#### [WHAT NEEDS TO BE DONE]
Search the entries below for the string "will" and copy the lines that hold it.
[DATASET EXTRACT — start]
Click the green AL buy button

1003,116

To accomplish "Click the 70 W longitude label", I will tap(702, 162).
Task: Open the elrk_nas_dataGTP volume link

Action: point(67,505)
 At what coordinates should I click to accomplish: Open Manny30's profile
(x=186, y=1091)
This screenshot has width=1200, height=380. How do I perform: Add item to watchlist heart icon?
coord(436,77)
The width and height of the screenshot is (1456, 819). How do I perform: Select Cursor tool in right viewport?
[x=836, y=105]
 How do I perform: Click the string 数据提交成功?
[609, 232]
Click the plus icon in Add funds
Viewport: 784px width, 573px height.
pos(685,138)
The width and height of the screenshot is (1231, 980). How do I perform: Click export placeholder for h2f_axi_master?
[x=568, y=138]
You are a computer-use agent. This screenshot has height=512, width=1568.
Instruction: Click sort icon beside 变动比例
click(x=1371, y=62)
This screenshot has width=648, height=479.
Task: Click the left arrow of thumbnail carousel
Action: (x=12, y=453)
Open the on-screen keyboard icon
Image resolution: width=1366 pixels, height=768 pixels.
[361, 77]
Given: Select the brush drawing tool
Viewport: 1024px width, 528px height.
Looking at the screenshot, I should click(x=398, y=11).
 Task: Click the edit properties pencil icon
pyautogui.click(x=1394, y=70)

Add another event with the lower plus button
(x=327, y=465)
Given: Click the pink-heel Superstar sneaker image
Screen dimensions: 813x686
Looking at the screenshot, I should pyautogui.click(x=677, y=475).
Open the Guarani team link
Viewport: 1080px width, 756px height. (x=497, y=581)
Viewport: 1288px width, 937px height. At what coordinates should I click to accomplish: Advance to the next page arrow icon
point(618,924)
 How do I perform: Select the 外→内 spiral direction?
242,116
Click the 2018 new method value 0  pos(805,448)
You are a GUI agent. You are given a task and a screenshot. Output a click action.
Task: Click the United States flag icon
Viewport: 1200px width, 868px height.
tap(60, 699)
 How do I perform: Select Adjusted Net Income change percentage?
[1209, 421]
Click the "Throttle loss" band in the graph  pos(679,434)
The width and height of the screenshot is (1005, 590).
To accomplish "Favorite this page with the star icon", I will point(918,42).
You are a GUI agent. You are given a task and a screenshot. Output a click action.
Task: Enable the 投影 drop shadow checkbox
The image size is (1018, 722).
[DATASET EXTRACT — finish]
#### [ANSWER SPACE]
To accomplish "Click the 70 W longitude label", I will tap(702, 162).
To accomplish "Favorite this page with the star icon", I will point(918,42).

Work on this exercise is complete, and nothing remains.